Tortious interference with contract requires the existence of a valid contract between the plaintiff and a third-party, the defendant's knowledge of that contract, the defendant's intentional procurement of the third party's breach of that contract without justification, actual breach of the contract, and damages resulting therefrom ( Lama Holding v. Smith Barney , 88 NY2d 413, 424 ). The defendants/third-party plaintiffs allege that the Gales tortiously interfered with the lending agreement between Kahn and U.S. Bank by inducing U.S. Bank to wrongfully declare the loan in default and to wrongfully foreclose on Oheka Castle.

Contrary to the contentions of the defendants/third-party plaintiffs, there was no breach of the Kahn loan agreement by U.S. Bank. By an order dated March 25, 2019, this court rejected the arguments raised by the defendants/third-party plaintiffs herein and granted partial summary judgment to the plaintiff. The court determined that it was Kahn, not U.S. Bank, who breached the loan agreement. That determination is the law of the case.
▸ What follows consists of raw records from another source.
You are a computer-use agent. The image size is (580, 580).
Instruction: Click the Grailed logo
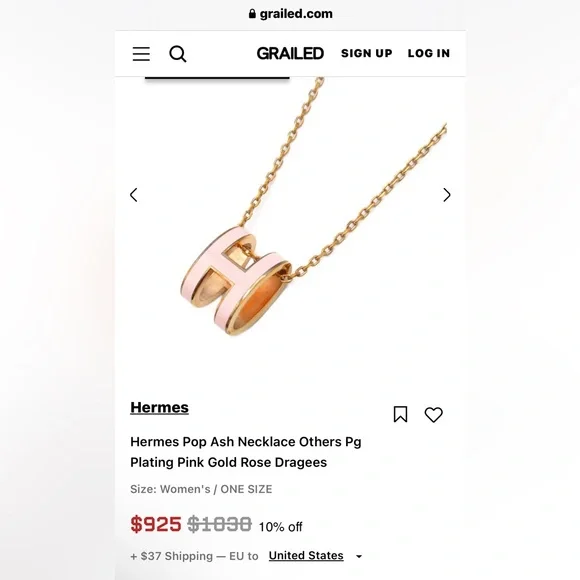pos(290,53)
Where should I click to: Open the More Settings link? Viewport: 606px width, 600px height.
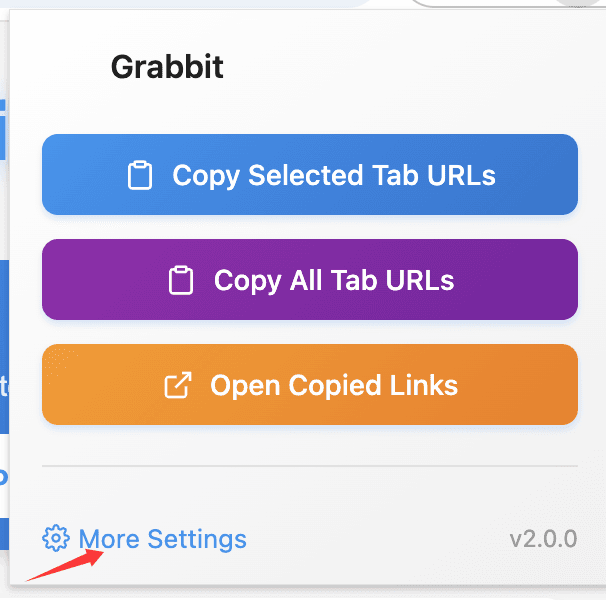(162, 540)
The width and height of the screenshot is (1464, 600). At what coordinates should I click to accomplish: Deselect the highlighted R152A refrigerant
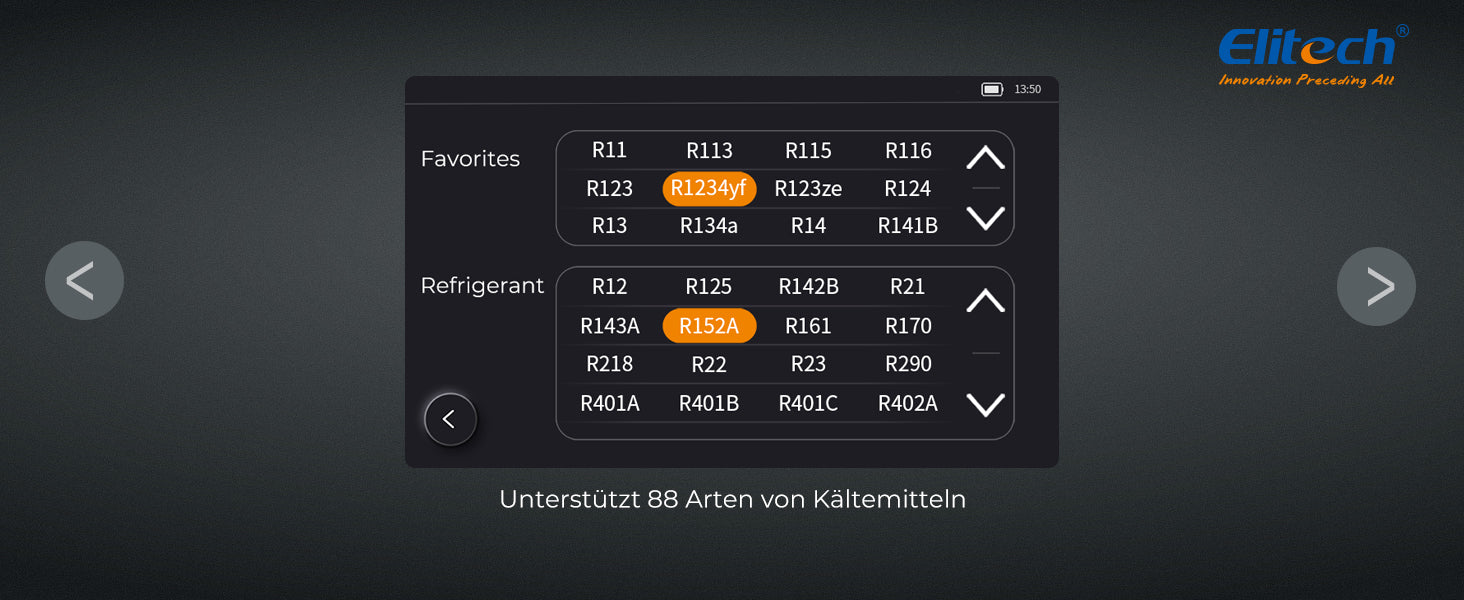pyautogui.click(x=709, y=326)
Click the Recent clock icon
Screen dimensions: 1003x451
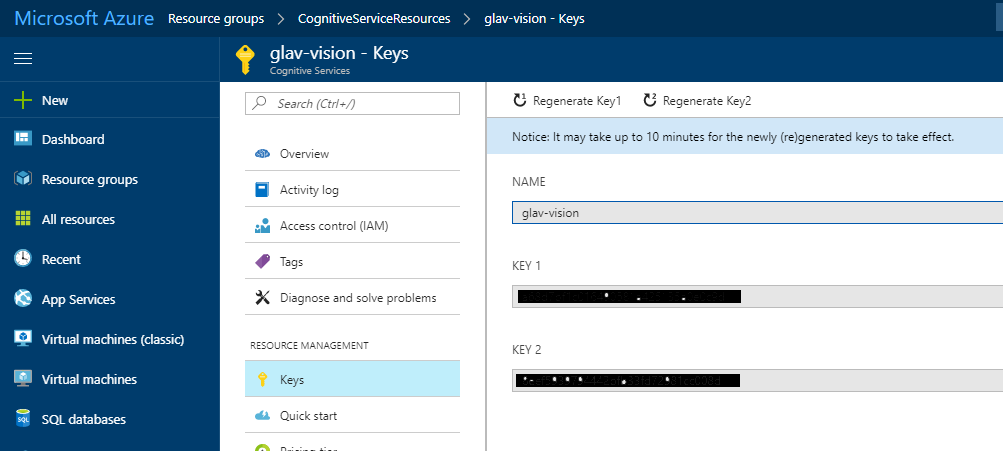click(23, 259)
Accordingly, the defendants/third-party plaintiffs cannot establish a breach of the Kahn loan agreement by U.S. Bank, and the tortious-interference-with-contract claim fails.

Breach of Fiduciary Duty

The defendants/third-party plaintiffs allege that Stan Gale had a fiduciary relationship with Melius and Kahn, which he breached by failing to act in their best interests. A fiduciary relationship may exist when one party reposes confidence in another and reasonably relies on the other's superior expertise or knowledge ( WIT Holding Corp. v. Klein , 282 AD2d 527, 529 ). An arms-length business relationship, without more, does not give rise to a fiduciary obligation (Id. ; see also AHA Sales, Inc. v. Creative Bath Prods., Inc. , 58 AD3d 6, 21 ). In order to transform a business relationship into a fiduciary one, a plaintiff must make a showing of special circumstances, such as control by one party of the other for the good of the other (Id. ).
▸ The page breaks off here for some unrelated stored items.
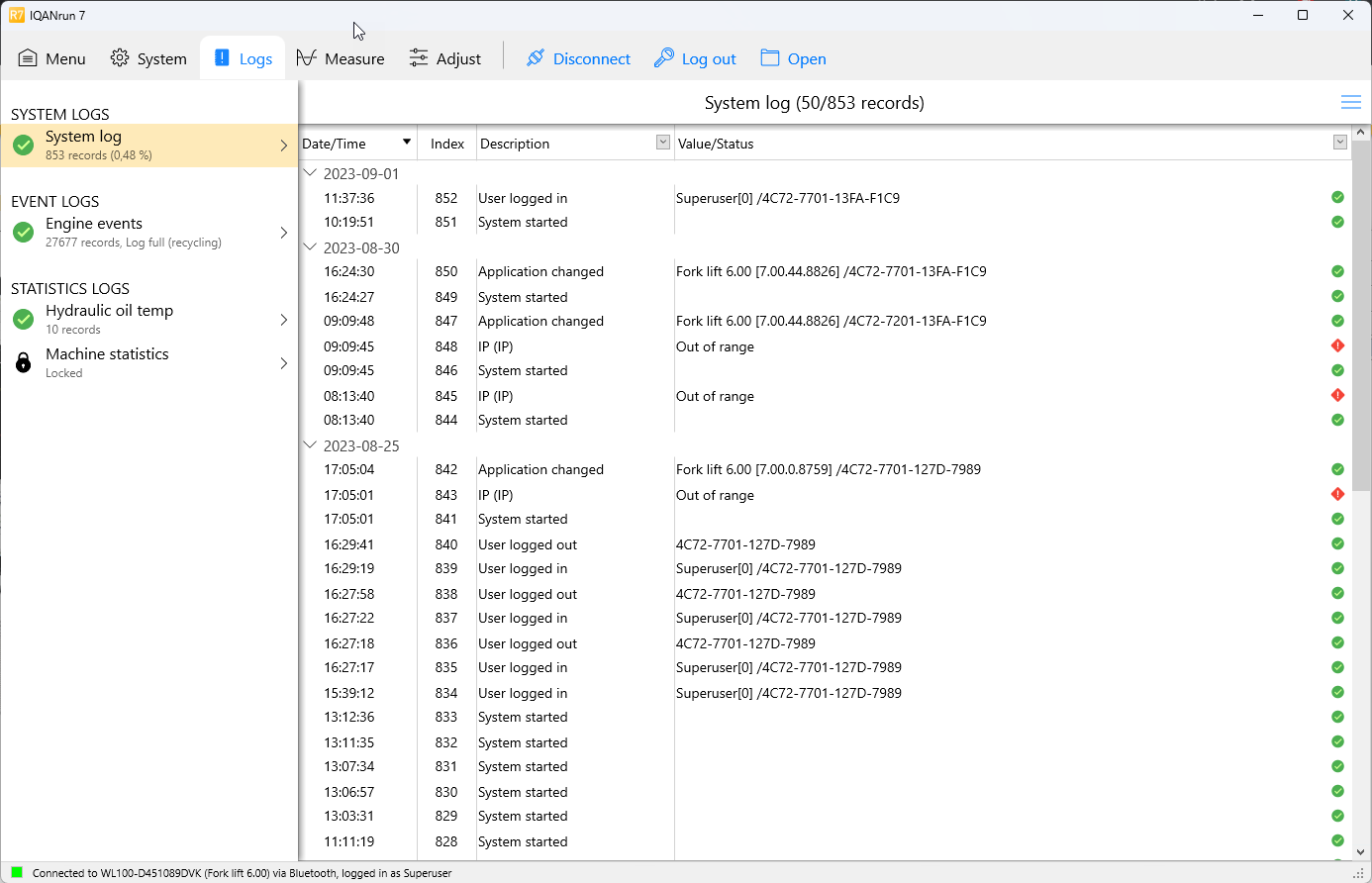Click the Log out key icon

click(x=664, y=58)
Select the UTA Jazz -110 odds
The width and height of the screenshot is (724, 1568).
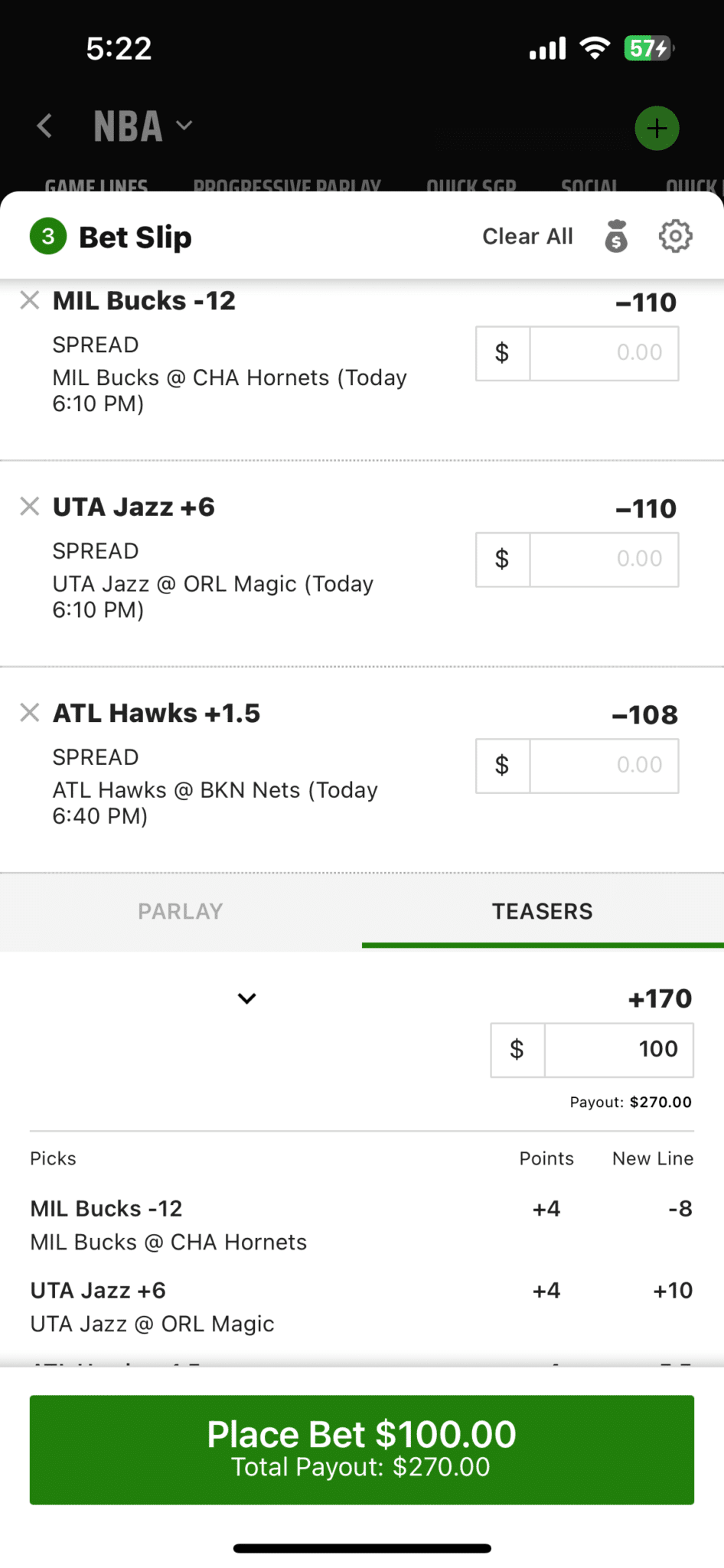(x=644, y=508)
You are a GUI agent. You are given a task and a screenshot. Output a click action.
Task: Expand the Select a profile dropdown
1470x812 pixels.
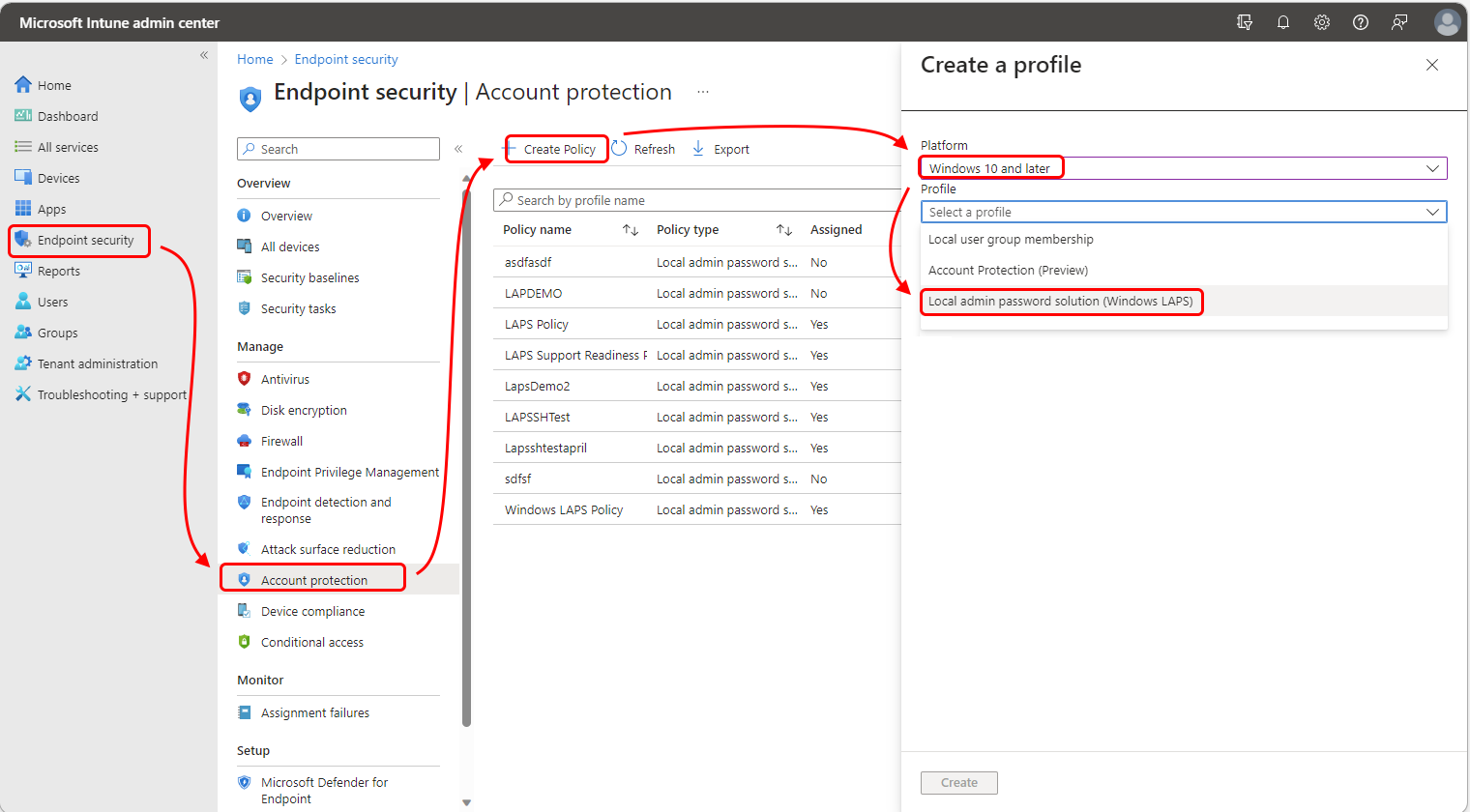[x=1184, y=212]
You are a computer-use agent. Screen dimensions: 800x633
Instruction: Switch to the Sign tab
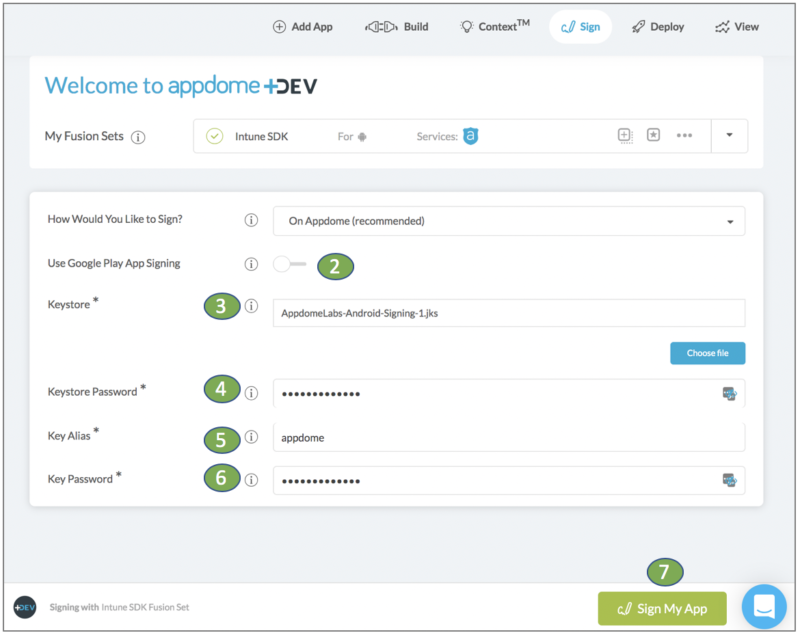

The defendants/third-party plaintiffs have made no such showing. They contend that Gale, Melius, and Kahn were fiduciaries because they agreed to share profits from the development of Oheka Castle, which made them joint venturers. While the sharing of profits is one of the indicators of a joint venture, the defendants/third-party plaintiffs do not allege an agreement to share losses or any of the other elements of a joint venture. The absence of any one element is fatal to the establishment of a joint venture ( Kidz Cloz, Inc. v. Officially for Kids, Inc. , 320 F Supp 2d 164, 171 ), and the absence of a joint venture is fatal to the breach-of-fiduciary-duty claim against the Gales ( Id. at 176 ). Accordingly, it is dismissed.

Constructive Fraud

In the absence of a fiduciary relationship, the claim for constructive fraud against the Gales also fails (see Levin v. Kitsis , 82 AD3d 1051, 1054 ).

Fraud in the Inducement

The defendants/third-party plaintiffs allege that Stan Gale induced Melius to enter into the March 23, 2016, email agreement by falsely promising to intervene on his behalf with LNR. The defendants/third-party plaintiffs allege that Gale made that promise in an email to Melius dated February 5, 2016, in which he stated, "LNR is owned by Starwood Capital. I have done business with Barry Sternlicht [the CEO of Starwood] and his CFO, Jerry Silvey. I called Jerry, and I will have him available to intercede as needed. Lets [sic] hope we are able to speak directly with Jon Kapit [the LNR loan officer in charge of the Oheka Castle loan]. Either way, we are covered."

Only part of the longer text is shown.